**Brief:** Render the data from the line containing "You are a GUI" through the end as a JSON list of strings, with one string per line and blank lines left out. Omit the pictures from your answer.

**The data:**
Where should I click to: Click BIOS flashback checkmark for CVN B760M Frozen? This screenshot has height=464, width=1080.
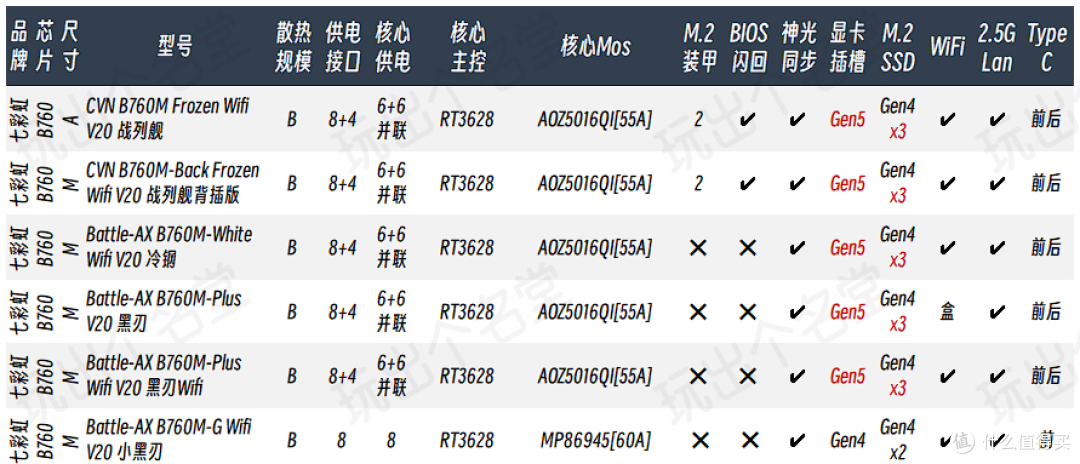click(748, 120)
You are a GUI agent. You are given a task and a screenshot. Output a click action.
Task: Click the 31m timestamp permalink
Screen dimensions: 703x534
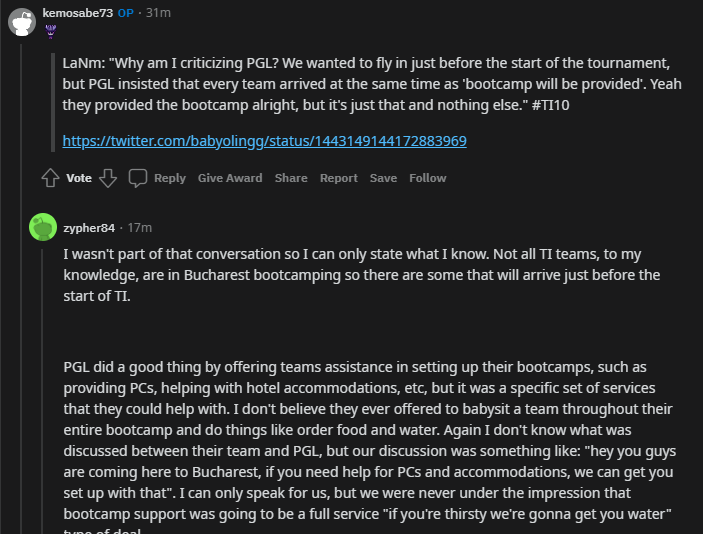158,12
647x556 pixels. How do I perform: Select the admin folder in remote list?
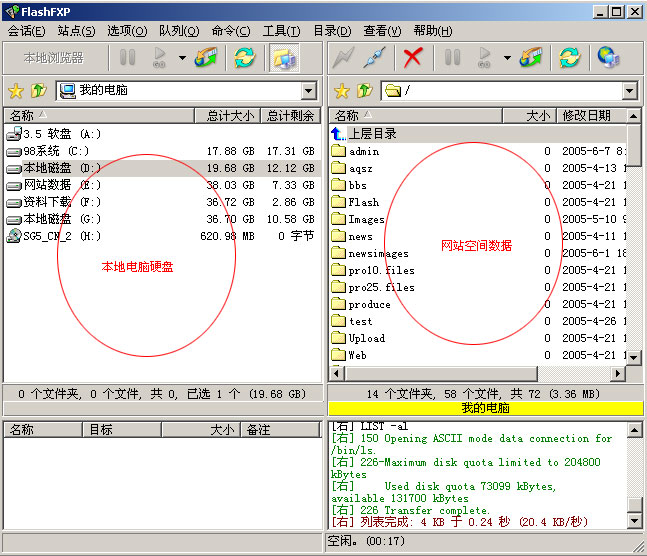[x=364, y=151]
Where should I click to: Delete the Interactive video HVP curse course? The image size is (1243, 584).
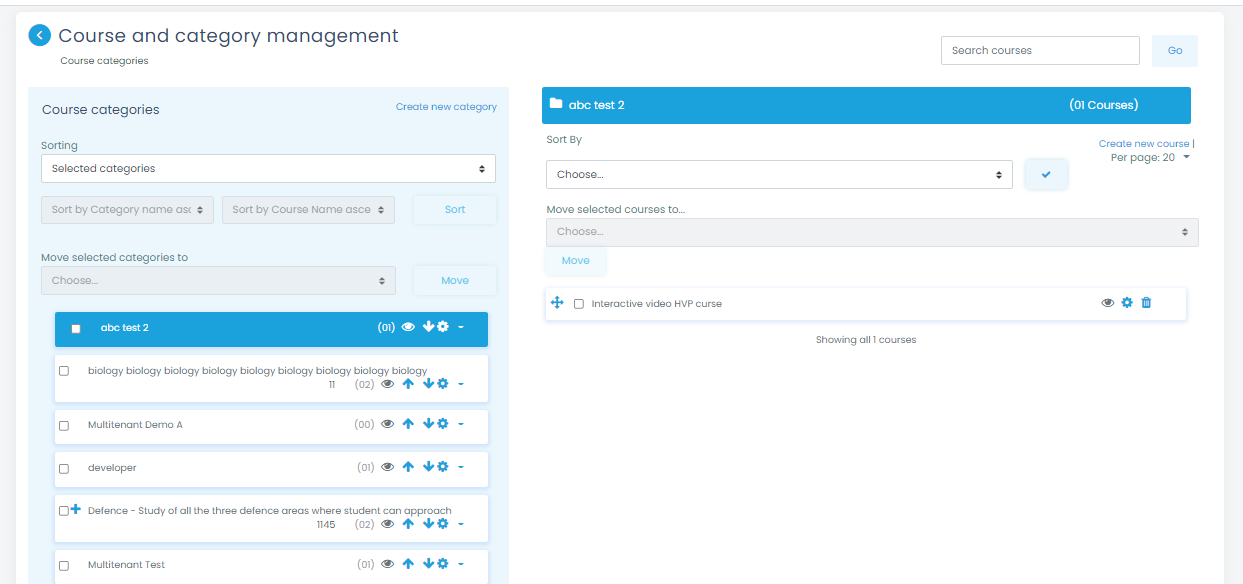tap(1146, 303)
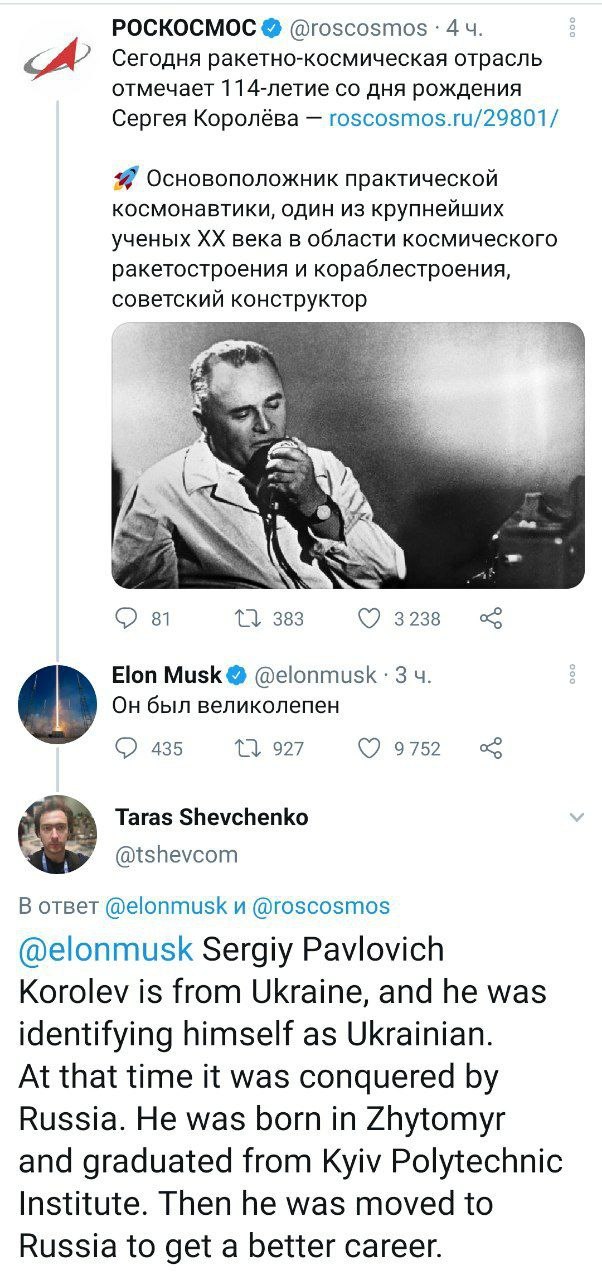602x1280 pixels.
Task: Open Roscosmos profile avatar
Action: tap(58, 56)
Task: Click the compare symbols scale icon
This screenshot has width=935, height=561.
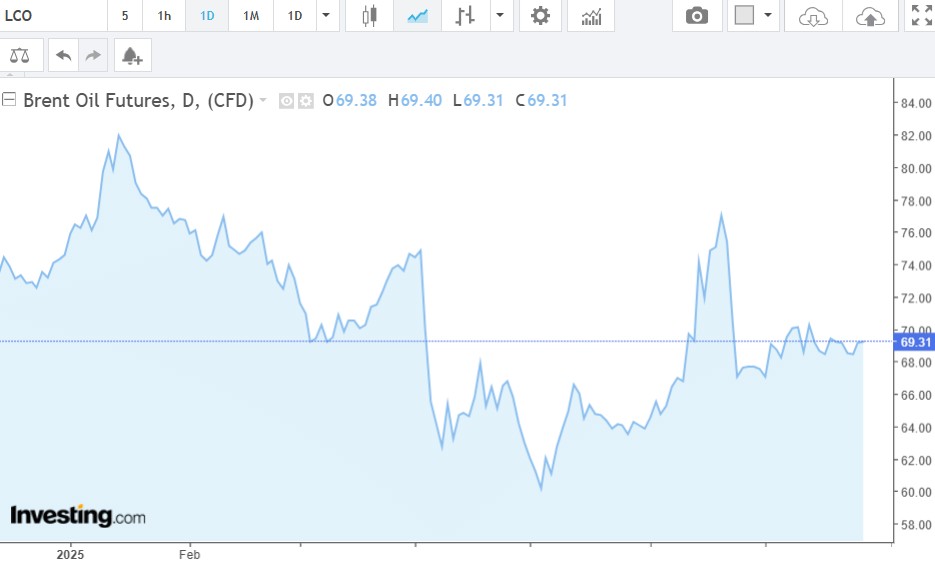Action: pos(20,56)
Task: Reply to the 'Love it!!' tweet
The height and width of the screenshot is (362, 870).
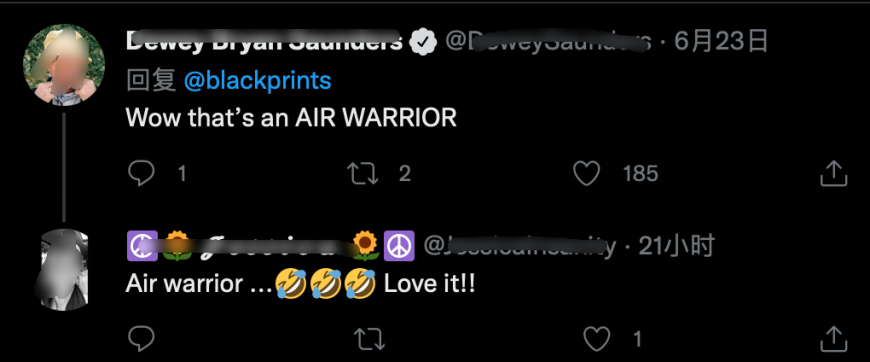Action: pyautogui.click(x=141, y=339)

**Written answer:**
[
  "You are a GUI agent. You are given a task and a screenshot. Output a click action.",
  "Task: Click the 31m timestamp permalink",
  "Screen dimensions: 703x534",
  "158,12",
  "647x556 pixels. How do I perform: Select the admin folder in remote list?",
  "[x=364, y=151]",
  "Where should I click to: Delete the Interactive video HVP curse course? The image size is (1243, 584).",
  "tap(1146, 303)",
  "602x1280 pixels.",
  "Task: Open Roscosmos profile avatar",
  "Action: tap(58, 56)",
  "Task: Click the compare symbols scale icon",
  "This screenshot has width=935, height=561.",
  "Action: pos(20,56)",
  "Task: Reply to the 'Love it!!' tweet",
  "The height and width of the screenshot is (362, 870).",
  "Action: pyautogui.click(x=141, y=339)"
]